◆ **Material to process**:
============================================================
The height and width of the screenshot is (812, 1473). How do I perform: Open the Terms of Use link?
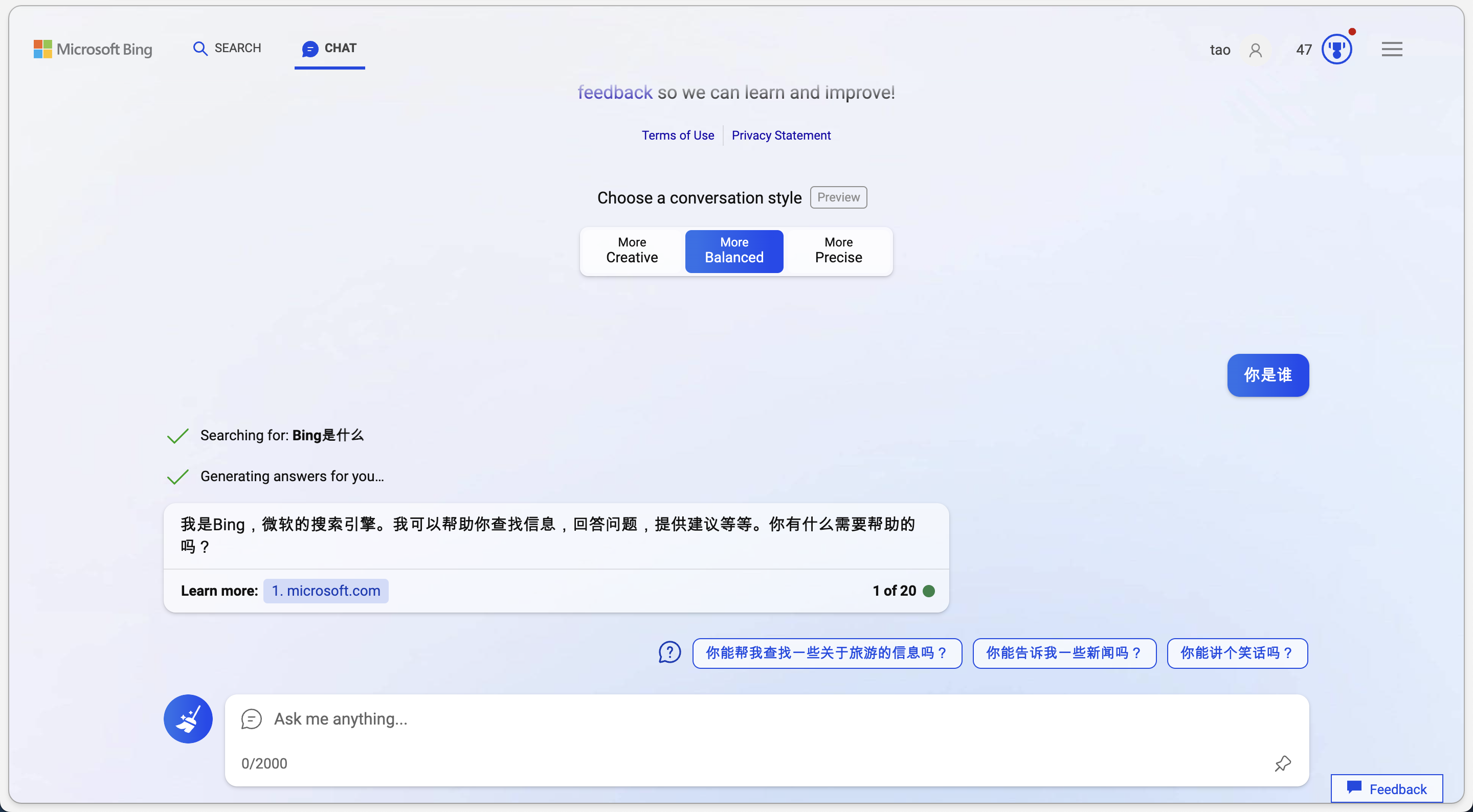(x=677, y=136)
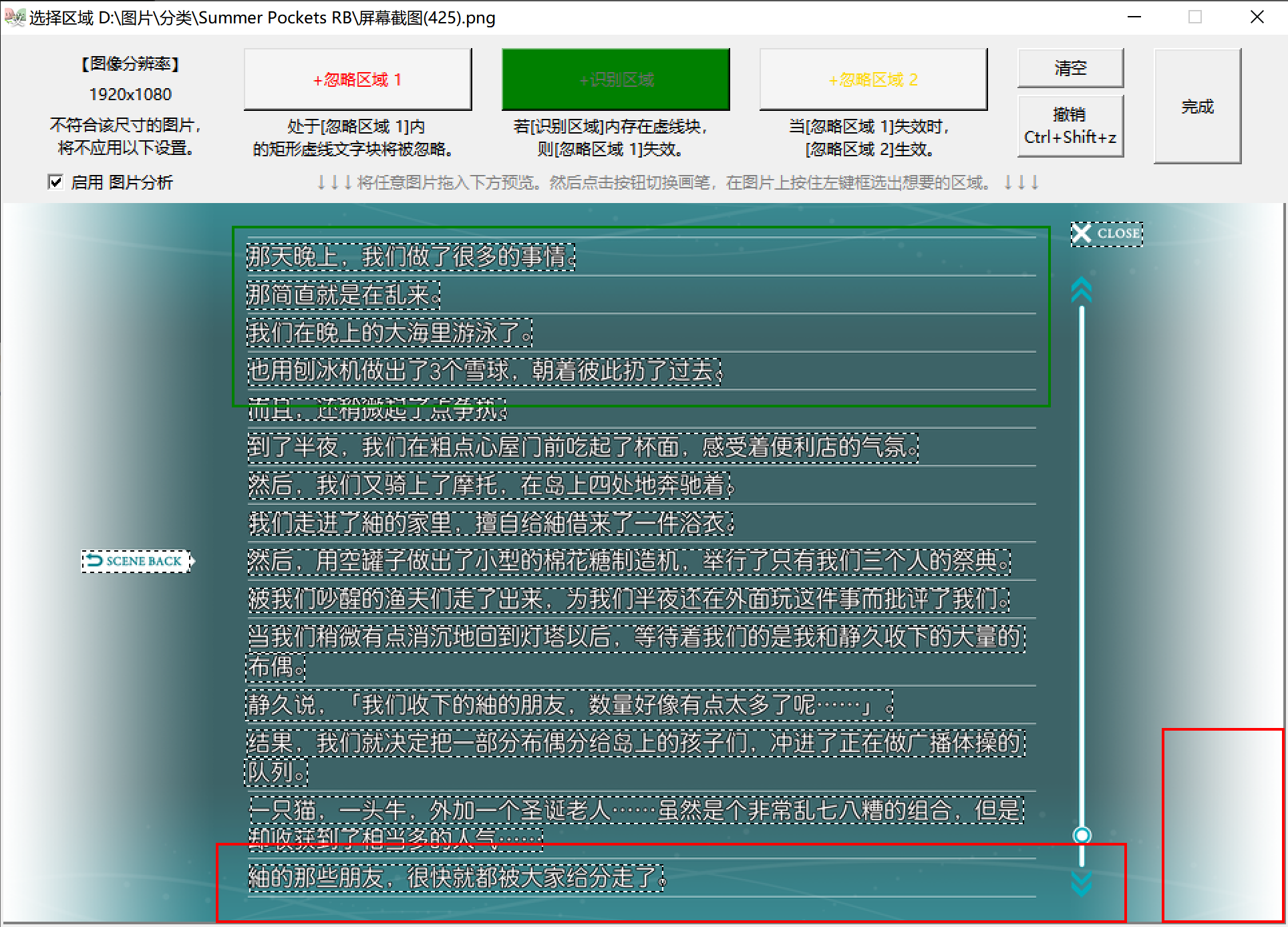Click 撤销 Ctrl+Shift+z undo button
This screenshot has width=1288, height=927.
1070,126
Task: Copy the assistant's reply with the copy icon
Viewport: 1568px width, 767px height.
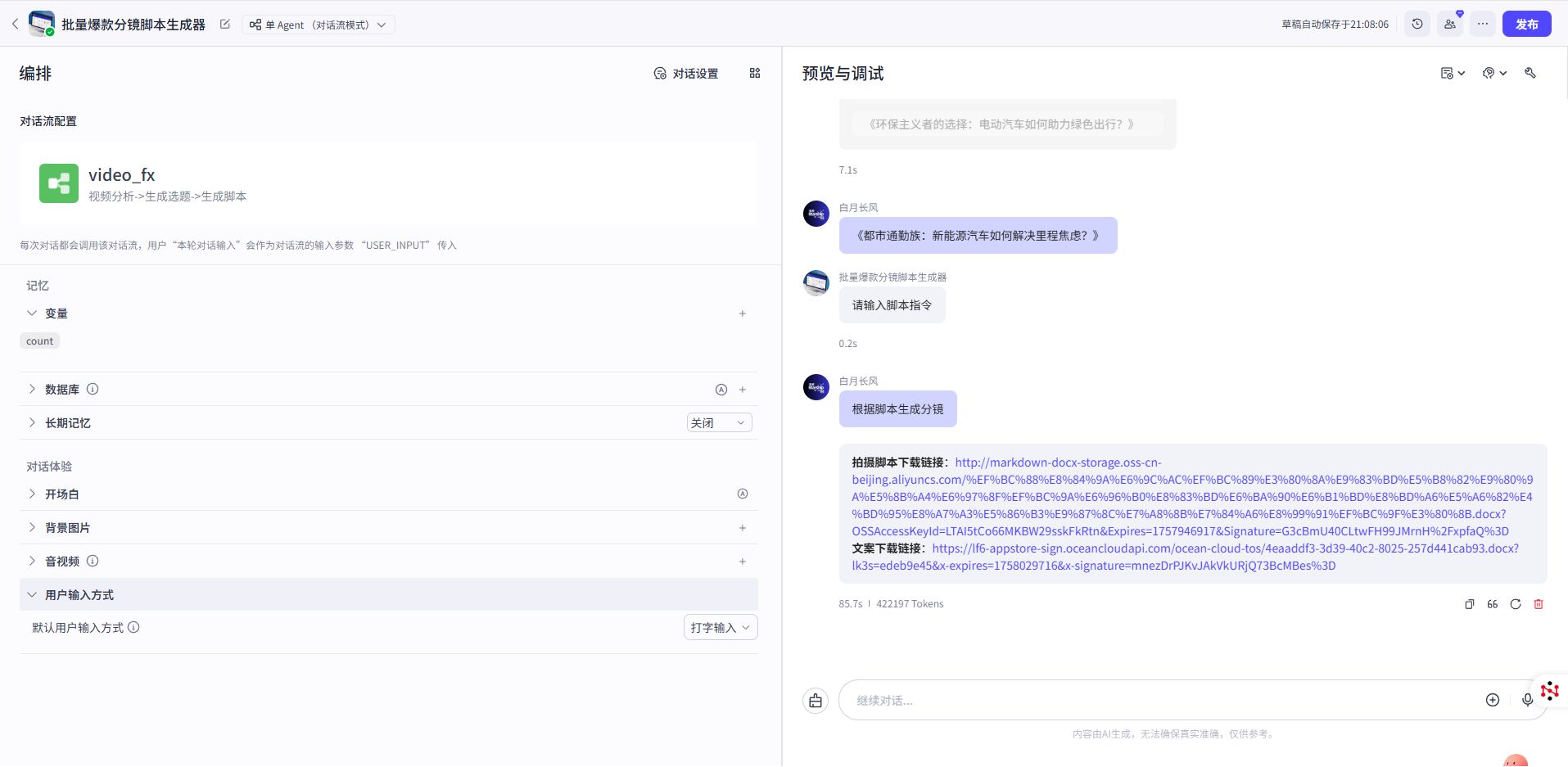Action: (1470, 604)
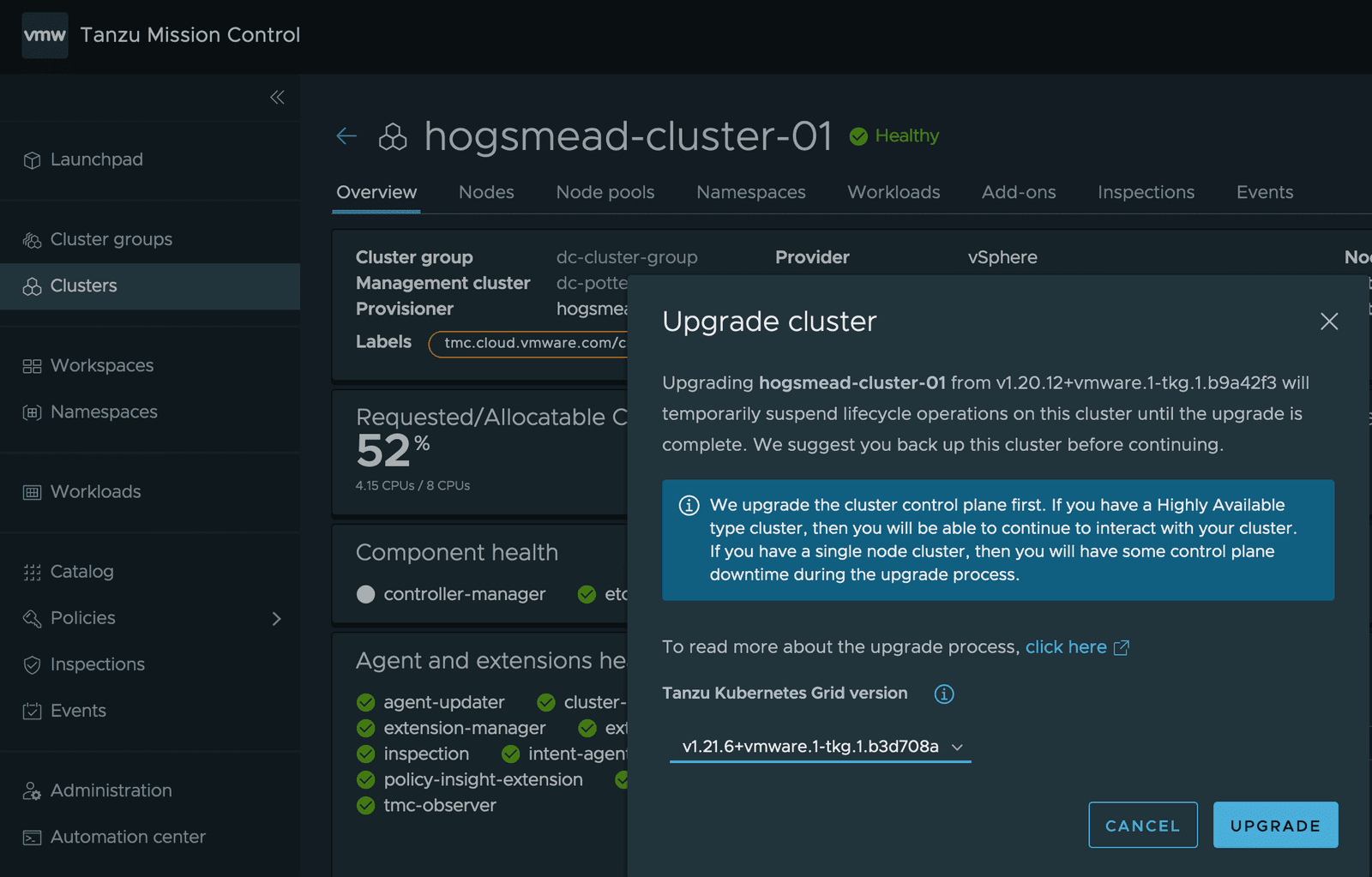The width and height of the screenshot is (1372, 877).
Task: Click the Tanzu Kubernetes Grid version info icon
Action: [x=943, y=694]
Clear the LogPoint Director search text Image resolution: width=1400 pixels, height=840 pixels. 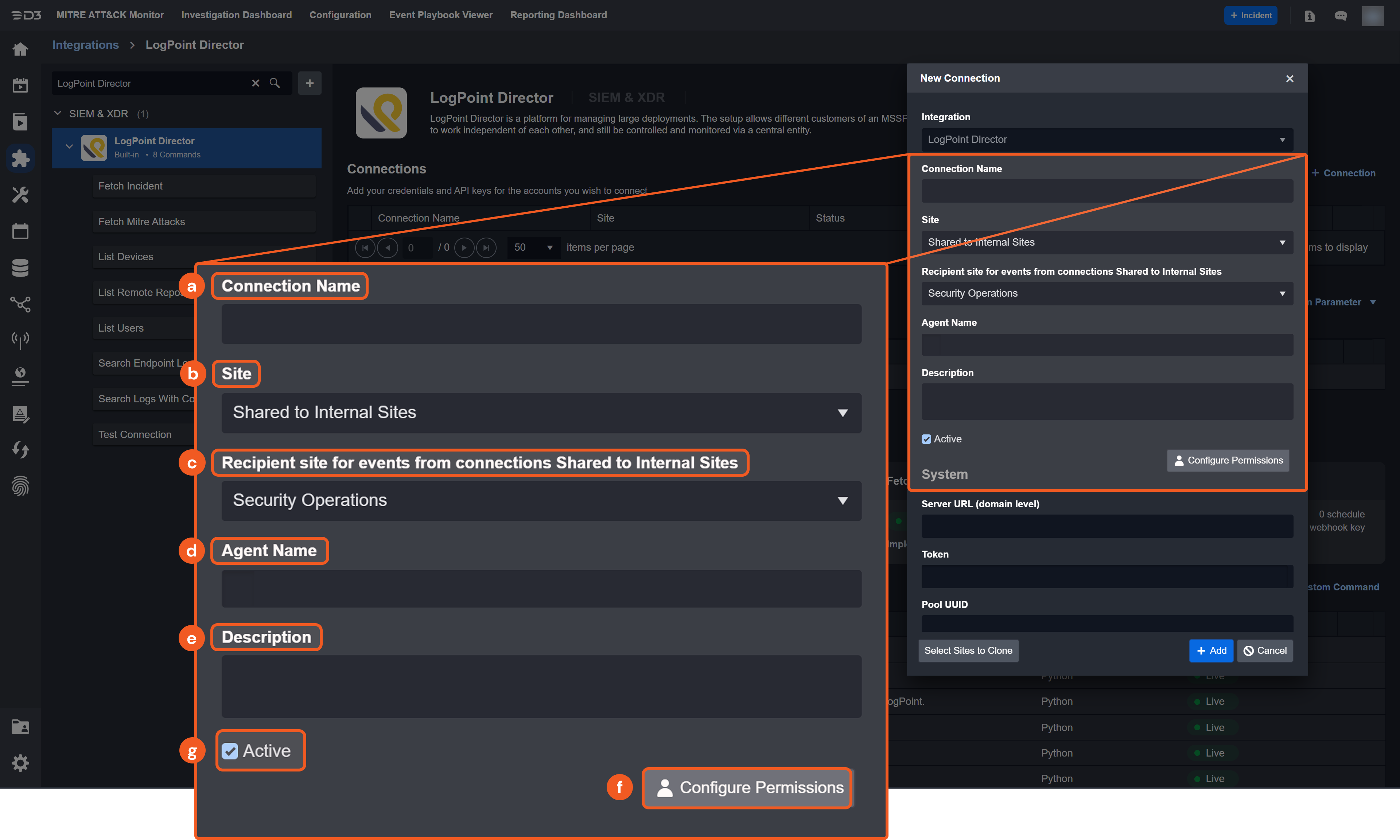(x=255, y=83)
============================================================
Without the pictures, please reproduce each line of the listing above exactly, from the first one through the line bearing "Task: Copy the".

The height and width of the screenshot is (812, 1473). How do I perform: Open the Terms of Use link?
(x=677, y=136)
Click 撤销 Ctrl+Shift+z undo button
This screenshot has width=1288, height=927.
1070,126
Task: Copy the assistant's reply with the copy icon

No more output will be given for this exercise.